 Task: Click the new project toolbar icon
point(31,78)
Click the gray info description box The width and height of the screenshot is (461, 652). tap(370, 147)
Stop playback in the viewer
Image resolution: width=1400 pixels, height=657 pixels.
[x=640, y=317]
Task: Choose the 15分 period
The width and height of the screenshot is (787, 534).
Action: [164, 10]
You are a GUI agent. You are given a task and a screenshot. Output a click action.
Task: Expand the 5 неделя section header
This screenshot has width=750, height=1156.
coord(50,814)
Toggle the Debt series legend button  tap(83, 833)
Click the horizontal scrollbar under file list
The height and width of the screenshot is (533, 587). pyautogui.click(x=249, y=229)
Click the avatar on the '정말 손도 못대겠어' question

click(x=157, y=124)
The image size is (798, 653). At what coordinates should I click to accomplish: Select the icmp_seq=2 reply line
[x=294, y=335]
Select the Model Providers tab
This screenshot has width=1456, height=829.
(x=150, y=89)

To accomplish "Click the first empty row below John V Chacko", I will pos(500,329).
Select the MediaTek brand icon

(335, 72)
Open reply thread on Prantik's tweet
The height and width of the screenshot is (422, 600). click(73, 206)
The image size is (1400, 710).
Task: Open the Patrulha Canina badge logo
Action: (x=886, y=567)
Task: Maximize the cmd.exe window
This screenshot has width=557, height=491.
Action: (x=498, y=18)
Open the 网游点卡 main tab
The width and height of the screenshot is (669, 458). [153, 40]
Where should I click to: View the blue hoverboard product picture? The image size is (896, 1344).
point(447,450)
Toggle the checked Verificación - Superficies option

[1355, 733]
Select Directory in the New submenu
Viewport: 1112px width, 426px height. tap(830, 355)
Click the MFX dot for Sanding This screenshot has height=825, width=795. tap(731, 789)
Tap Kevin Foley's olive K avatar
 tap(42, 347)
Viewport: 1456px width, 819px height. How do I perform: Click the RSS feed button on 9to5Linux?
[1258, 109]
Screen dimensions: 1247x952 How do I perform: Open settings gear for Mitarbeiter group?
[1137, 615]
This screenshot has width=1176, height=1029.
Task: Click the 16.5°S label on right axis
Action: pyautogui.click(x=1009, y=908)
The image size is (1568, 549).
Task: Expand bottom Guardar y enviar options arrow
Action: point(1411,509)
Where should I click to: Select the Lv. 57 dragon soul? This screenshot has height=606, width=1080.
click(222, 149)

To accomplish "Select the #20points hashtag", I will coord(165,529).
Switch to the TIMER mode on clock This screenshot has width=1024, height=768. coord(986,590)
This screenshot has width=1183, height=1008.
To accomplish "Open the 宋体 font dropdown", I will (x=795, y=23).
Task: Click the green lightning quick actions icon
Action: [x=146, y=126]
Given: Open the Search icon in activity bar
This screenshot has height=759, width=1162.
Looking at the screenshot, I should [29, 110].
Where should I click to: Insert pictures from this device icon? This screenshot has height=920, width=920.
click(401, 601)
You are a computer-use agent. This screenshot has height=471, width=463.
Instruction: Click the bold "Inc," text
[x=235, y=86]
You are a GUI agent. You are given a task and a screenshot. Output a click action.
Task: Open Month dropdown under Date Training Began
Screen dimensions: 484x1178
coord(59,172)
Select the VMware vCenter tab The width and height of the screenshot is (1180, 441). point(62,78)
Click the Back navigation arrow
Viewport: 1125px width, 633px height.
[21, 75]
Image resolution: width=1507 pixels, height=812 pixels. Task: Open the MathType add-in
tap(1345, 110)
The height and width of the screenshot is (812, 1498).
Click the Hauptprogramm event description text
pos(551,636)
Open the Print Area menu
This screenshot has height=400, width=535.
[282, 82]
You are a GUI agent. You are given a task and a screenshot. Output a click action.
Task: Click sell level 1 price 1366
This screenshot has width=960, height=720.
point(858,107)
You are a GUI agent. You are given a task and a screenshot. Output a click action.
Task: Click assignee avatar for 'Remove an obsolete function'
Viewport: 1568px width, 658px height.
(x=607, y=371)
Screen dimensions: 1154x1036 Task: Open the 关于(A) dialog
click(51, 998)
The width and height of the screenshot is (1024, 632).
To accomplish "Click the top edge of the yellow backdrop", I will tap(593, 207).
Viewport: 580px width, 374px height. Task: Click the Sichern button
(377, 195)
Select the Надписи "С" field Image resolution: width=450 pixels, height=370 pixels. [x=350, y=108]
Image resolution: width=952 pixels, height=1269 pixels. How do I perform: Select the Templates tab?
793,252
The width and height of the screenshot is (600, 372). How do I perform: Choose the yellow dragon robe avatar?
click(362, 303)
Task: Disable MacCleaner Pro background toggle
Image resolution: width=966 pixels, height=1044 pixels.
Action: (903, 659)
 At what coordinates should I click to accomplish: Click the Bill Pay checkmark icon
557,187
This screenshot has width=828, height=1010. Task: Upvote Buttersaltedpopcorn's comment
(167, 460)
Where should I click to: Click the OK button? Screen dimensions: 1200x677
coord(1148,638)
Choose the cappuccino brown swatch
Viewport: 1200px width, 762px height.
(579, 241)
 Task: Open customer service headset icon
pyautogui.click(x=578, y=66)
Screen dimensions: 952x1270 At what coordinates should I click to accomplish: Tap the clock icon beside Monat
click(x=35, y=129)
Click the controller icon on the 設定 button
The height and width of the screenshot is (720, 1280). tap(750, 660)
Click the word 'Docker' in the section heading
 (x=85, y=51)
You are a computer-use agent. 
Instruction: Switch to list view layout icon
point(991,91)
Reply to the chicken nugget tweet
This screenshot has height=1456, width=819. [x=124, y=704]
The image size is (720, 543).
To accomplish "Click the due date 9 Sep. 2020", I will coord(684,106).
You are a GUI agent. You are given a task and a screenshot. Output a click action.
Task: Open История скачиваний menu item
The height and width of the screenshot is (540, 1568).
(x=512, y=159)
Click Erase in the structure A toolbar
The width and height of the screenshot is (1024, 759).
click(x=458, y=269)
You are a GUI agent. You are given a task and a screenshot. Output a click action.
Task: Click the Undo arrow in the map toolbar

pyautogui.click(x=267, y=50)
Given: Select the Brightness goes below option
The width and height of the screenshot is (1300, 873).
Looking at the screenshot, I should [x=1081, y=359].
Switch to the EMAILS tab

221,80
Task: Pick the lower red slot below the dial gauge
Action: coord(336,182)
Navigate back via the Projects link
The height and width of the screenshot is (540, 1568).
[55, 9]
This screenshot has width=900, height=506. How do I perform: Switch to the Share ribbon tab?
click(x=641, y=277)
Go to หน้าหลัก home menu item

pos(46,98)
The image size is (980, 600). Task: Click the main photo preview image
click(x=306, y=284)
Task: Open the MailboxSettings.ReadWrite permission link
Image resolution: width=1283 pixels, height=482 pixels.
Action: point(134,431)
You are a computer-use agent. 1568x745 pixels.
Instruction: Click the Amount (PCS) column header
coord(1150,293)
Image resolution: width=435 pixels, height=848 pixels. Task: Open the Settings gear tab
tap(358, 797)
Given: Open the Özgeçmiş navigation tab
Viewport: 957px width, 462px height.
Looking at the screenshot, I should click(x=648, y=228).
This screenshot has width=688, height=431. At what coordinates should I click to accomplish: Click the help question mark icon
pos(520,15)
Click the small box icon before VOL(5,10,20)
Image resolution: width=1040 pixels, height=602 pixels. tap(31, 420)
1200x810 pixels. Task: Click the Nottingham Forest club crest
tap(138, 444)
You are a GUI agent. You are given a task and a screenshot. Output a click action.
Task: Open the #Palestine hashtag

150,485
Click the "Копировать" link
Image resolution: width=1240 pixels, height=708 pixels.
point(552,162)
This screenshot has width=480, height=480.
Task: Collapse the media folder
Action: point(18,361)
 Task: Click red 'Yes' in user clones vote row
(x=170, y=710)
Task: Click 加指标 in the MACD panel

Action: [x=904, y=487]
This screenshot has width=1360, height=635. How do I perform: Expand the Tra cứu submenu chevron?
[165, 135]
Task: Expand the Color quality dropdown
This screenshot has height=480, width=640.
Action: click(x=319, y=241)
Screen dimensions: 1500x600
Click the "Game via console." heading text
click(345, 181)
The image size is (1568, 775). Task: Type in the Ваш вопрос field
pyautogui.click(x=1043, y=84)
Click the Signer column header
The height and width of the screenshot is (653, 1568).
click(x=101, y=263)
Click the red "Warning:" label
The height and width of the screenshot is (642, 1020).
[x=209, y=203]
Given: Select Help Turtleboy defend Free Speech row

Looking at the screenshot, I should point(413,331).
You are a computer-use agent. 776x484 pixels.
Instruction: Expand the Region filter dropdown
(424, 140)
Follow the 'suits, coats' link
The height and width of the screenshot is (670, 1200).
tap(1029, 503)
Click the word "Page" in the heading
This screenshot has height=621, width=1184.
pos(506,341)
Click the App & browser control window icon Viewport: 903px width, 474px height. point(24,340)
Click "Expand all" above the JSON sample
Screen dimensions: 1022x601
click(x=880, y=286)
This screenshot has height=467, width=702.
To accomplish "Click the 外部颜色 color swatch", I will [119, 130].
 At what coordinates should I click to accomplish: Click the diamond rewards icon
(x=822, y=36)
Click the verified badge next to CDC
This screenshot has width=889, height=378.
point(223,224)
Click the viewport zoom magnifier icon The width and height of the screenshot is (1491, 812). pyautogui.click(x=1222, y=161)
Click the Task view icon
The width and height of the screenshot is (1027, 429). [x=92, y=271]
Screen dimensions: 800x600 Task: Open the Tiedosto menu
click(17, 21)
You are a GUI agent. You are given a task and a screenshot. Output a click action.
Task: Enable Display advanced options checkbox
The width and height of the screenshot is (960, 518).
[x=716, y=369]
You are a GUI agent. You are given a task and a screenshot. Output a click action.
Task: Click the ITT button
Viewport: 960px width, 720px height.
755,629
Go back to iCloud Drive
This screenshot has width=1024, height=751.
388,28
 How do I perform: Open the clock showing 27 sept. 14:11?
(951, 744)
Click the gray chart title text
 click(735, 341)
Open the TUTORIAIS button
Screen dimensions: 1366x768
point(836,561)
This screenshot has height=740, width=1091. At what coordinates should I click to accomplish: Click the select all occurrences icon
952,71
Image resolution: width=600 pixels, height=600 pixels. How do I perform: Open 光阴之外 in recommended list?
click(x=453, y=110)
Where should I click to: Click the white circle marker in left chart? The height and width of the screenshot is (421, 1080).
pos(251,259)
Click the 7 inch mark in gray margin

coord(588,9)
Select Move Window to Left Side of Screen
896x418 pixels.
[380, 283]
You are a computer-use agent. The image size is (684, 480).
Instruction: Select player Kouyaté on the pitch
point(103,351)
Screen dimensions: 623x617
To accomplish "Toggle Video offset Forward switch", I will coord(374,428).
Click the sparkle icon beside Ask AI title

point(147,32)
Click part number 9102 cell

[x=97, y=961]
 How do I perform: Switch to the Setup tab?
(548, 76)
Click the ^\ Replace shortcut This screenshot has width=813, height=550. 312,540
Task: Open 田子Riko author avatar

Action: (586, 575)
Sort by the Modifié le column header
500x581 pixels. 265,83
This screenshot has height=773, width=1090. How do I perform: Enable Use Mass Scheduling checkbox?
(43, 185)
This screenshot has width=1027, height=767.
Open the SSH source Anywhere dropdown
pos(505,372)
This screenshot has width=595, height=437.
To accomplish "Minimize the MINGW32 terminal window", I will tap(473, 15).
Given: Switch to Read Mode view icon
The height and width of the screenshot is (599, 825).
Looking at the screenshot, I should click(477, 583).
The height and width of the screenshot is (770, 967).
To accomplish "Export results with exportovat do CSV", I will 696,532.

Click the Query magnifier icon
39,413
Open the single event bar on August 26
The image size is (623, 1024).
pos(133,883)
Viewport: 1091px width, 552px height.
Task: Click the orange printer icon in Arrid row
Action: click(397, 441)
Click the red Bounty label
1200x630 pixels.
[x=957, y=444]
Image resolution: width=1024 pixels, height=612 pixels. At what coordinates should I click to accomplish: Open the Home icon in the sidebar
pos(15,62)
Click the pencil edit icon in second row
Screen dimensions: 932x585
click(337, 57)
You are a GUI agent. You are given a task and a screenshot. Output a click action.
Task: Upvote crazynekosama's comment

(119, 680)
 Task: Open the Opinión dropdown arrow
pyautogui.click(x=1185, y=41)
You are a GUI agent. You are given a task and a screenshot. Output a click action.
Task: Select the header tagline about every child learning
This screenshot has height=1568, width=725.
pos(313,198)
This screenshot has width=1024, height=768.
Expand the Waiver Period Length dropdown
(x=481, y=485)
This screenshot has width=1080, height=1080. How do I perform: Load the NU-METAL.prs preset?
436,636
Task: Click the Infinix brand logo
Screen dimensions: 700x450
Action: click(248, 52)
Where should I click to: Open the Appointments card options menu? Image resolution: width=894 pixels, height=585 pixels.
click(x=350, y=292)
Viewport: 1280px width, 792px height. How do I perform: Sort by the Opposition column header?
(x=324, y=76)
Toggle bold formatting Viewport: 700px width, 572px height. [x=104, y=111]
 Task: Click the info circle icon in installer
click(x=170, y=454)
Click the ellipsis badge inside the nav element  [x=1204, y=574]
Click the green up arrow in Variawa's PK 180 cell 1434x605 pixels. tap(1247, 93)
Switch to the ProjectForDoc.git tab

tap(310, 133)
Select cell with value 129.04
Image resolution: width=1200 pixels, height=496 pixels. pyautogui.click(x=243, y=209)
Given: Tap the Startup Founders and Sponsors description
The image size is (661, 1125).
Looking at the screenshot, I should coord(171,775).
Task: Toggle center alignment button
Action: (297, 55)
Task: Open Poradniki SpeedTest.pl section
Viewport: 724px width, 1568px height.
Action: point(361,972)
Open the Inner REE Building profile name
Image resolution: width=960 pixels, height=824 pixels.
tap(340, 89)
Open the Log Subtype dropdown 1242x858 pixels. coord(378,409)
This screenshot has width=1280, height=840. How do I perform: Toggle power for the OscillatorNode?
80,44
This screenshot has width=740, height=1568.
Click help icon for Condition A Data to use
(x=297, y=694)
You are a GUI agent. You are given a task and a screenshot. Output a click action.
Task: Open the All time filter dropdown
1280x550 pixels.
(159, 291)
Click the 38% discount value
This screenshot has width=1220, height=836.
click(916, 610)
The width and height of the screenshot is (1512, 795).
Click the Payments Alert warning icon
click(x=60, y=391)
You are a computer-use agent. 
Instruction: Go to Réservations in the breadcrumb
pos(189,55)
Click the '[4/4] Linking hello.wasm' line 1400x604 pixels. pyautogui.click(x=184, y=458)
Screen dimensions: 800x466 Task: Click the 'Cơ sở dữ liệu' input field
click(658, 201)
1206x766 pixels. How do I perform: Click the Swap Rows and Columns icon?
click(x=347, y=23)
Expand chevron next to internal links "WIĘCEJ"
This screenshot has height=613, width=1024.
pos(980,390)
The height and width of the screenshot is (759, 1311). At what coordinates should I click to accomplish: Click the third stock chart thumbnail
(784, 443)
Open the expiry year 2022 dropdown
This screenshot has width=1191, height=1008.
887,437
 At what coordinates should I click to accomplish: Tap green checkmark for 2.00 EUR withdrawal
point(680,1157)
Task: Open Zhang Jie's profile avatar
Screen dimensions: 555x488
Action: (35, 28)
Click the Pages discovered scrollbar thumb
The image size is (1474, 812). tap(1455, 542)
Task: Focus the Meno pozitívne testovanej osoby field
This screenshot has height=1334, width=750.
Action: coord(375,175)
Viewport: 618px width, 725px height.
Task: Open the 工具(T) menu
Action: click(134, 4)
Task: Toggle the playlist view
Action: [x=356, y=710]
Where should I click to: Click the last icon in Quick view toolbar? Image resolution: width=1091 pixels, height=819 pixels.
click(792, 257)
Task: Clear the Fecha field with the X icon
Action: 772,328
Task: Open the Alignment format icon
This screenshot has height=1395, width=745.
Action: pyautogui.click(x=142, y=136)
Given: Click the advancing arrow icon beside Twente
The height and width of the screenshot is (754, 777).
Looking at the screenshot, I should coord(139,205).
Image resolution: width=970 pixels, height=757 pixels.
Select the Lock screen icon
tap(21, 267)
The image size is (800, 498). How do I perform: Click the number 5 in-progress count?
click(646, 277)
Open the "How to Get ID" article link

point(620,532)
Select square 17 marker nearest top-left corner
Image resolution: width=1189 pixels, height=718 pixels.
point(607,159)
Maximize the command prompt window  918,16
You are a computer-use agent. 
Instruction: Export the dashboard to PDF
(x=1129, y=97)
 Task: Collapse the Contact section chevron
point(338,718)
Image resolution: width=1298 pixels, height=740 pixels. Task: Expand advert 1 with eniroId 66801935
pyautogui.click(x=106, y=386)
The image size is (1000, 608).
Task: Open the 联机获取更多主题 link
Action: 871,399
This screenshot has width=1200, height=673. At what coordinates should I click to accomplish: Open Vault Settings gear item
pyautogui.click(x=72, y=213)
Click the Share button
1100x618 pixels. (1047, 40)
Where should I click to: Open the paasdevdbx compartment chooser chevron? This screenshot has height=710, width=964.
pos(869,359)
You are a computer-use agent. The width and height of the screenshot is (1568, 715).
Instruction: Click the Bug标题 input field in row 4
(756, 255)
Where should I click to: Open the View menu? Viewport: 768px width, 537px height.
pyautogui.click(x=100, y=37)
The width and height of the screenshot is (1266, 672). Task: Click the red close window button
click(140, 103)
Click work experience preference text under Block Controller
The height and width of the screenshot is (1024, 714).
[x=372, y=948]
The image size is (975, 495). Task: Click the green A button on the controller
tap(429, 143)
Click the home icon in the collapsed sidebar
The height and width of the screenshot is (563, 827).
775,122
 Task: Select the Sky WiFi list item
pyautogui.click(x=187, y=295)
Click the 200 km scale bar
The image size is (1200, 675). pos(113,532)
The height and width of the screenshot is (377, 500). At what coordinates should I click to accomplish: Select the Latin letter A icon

_What you need to do_
Collect every line with the string "Maximize" from the records, and copy each.

_Reply to the exercise_
Task: Maximize the cmd.exe window
Maximize the command prompt window  918,16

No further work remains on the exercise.